Федор, тупо подумала Вероника Башилова. Что-то пропало из отдела, где работает Федор.
– У нас в хранилищах сокровища многомиллионные, и никогда и ничего, представляете, Вероника Павловна! Да что же это такое делается-то, а?! Что делается?!
– Извините меня, Вера Игнатьевна, мне срочно нужно… у меня сковородка… горит…
– А Федор где?! Федор дома?! Он видел?! Марья Трофимовна бедненькая, из ее отдела пропало! Господи, какой ужас! Какой кошмар!
Вероника нажала на пластмассовое телефонное ухо, и причитания Веры Игнатьевны оборвались. Зачем-то она еще раз вытерла руки о фартук и приложила их к щекам. Руки были ледяными, а щеки горячими, или наоборот.

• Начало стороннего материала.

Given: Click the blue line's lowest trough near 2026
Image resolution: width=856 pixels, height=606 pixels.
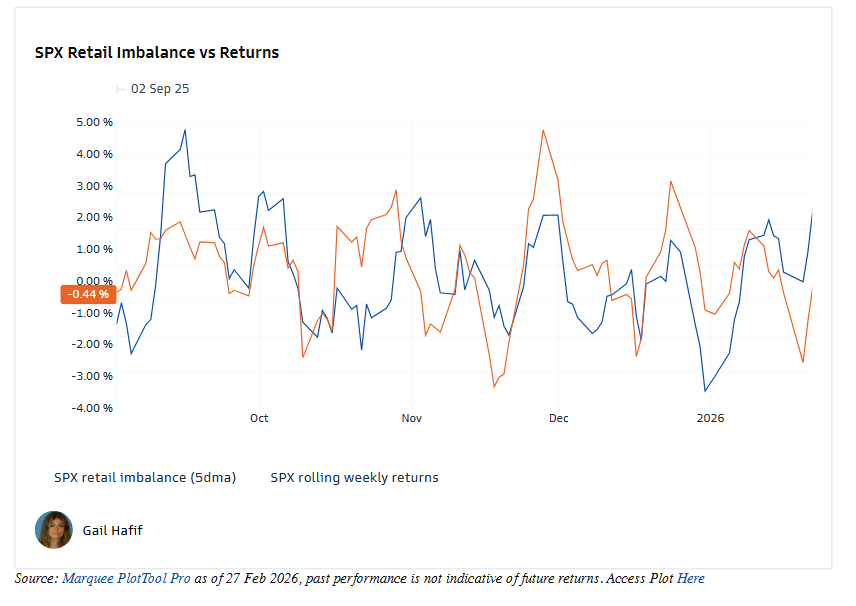Looking at the screenshot, I should click(705, 391).
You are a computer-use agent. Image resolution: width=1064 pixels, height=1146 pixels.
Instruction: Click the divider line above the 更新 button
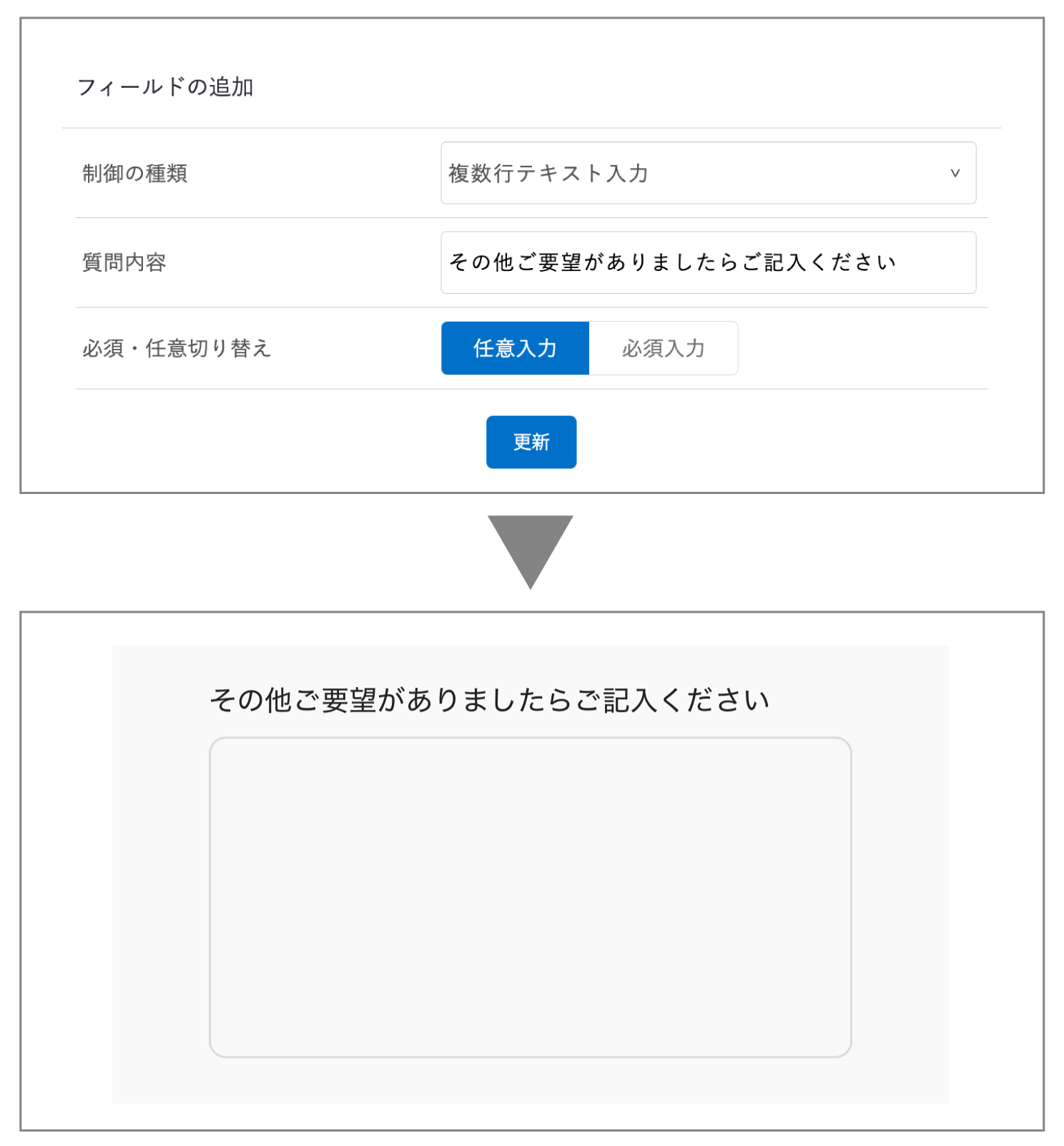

Вероника посмотрела в телевизор, где картинка сменилась, и второй молодой человек, в другой, но очень похожей куртке, глядя очень похожими бойкими глазами, рассказывал о том, как задержали какого-то телефонного вымогателя.
– Феденька, сыночек, – одними губами выговорила Вероника и схватила трубку.
Утром он был явно не в себе и ни слова не сказал ей о том, куда идет! Он не сказал даже, вернется ли к ночи, а это могло означать все, что угодно. Он же еще совсем глупый, доверчивый, маленький мальчик! Он ничего не понимает в жизни и в людях, и обвести его вокруг пальца проще простого! Господи помилуй, только не такая беда!
Нужно звонить. Немедленно ему звонить!
От ужаса она забыла его мобильный номер и долго не могла вспомнить, а когда вспомнила – все никак не могла попасть в кнопки.
– Феденька, – говорила она, тыча в телефон дрожащим пальцем. – Феденька, миленький, что там у вас случилось?!.